I wish I could recall the day my guidance counselor found me sleeping in the janitor’s closet. As a matter of fact, I wish I could remember anything from my freshman year such as my first day of school, how I met my best friend, or the time I was so frustrated with everything going on in my life that I threw all my family’s china plates down the stairs. These things are all a blur. It is unusual for someone my age not to remember such important events as these. It is also bizarre for someone as young as I am to be taking more medication than all their grandparents combined. However, I guess you could say I myself am unusual. When I was fourteen years old, just two weeks before I entered high school, I was diagnosed with a mental illness that would forever change the way I live my life. I was diagnosed as bipolar.
All throughout junior high school I was described as a well rounded student. Flip open the local newspaper and my name was bound to be seen, weather it be for achieving honor roll, a write up on a local play I starred in, or an announcement for the winner of the Presidential Award. Flip open the year book and you would find my picture on almost every sports page and twice on the eight grade superlative page (once for being voted most outgoing and the other time for being voted class clown. Needless to say I worked very hard throughout junior high. I graduated eighth grade one of the top in my class. I remember feeling like I was on top of the world the day I graduated. I had just been accepted into one of the best private schools in New Hampshire.
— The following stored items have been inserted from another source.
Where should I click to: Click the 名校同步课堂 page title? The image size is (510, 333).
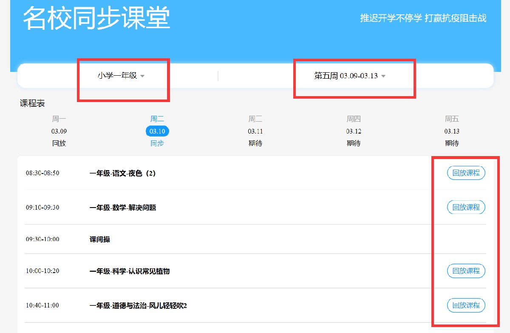(96, 18)
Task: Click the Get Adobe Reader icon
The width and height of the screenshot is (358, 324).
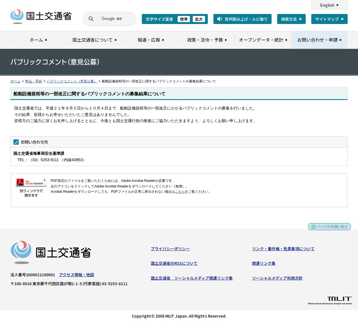Action: [x=31, y=182]
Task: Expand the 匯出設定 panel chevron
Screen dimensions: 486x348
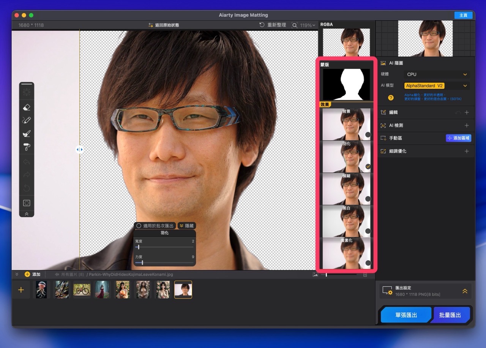Action: [465, 291]
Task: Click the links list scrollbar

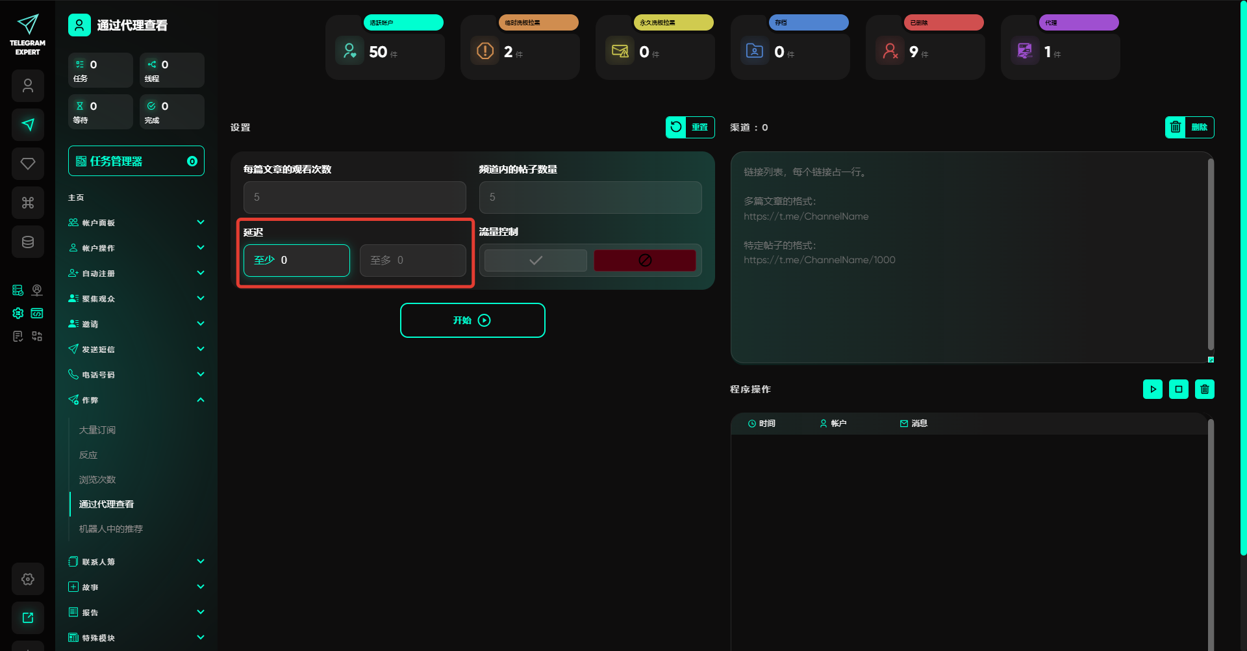Action: coord(1211,253)
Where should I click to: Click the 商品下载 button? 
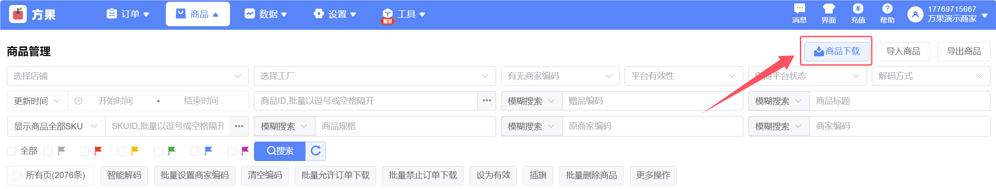836,51
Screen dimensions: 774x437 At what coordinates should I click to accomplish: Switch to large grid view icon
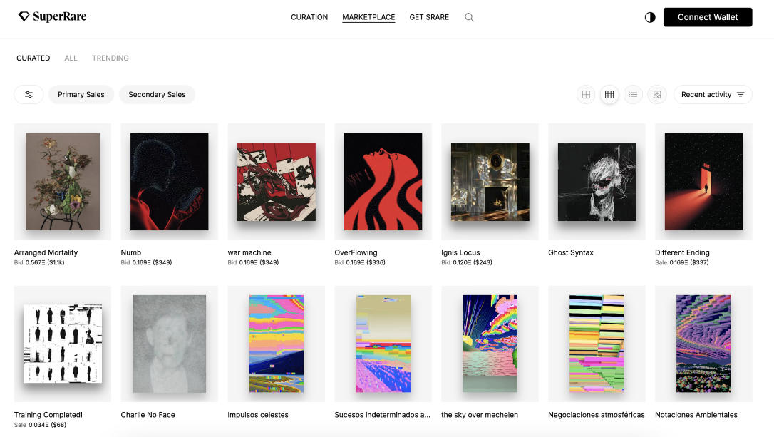click(586, 94)
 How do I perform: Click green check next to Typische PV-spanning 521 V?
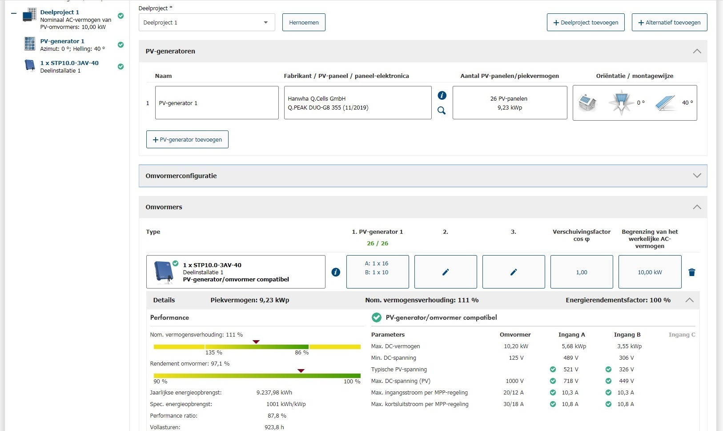pyautogui.click(x=553, y=369)
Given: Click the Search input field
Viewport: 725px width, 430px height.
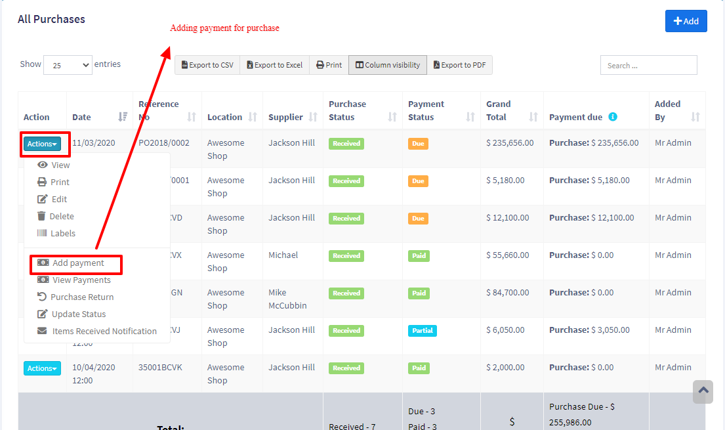Looking at the screenshot, I should tap(648, 65).
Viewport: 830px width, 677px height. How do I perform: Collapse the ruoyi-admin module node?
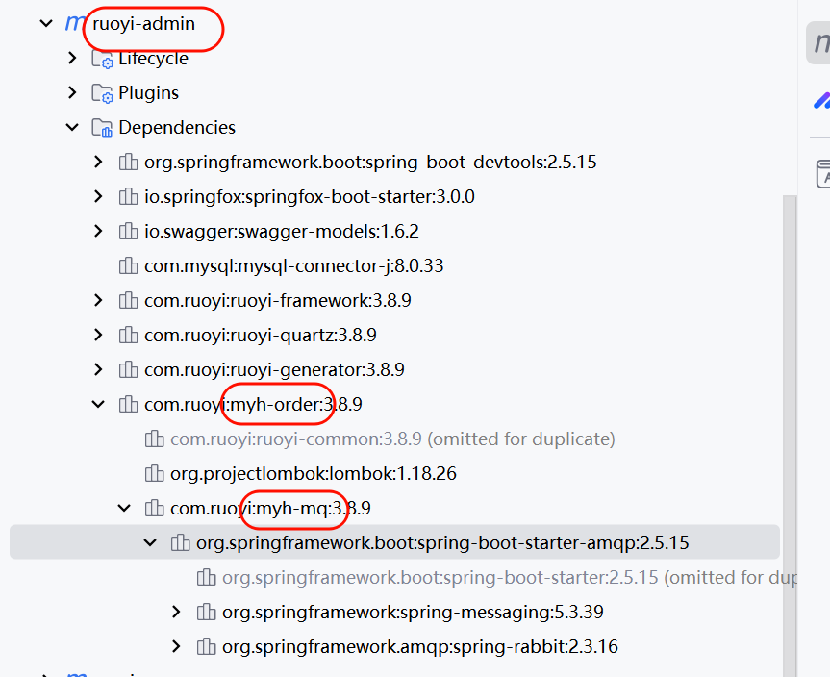point(45,24)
Life was good. I was more than happy. Little did I know that summer my life would crumble.
The summer of 2002 started out normal but ended as a nightmare. Somewhere between the days at the beach and late nights with friends I changed for the worse. To this day I can’t explain how it happened. I just remember waking up one morning and telling my mom something was wrong with me. I couldn’t explain what wrong, all I could say is “The voices in my head won’t stop.”
I wish I could say that after I got out of the hospital everything went back to normal as I hoped it would. I wanted so badly to be the happy girl I once was. Unfortunately, that wasn’t the case. There were many side effects to the medications. I lost almost all my memory. In school, subjects that had once come easy to me began to become hard to understand. My mind was fuzzy and I was always exhausted. There were days when I felt as though I would never be able to get out of bed. I would have to push myself so hard to do the simplest tasks, such as getting ready for school. In school I would fall asleep in class and miss out on the day’s lesson. Sometimes I would be so tired that I would go into the janitor’s closet to sleep. I began to fall behind fast. I tried to hard to catch up but my body was just so run down that all I wanted to do was sleep. My grades plummeted. I went from achieving honor roll to getting almost all D’s.

Living with a mental illness has been more than hard. I have been through more than most people my age will ever have to go through. I have dealt with the up’s and down’s of being bipolar for almost five years now.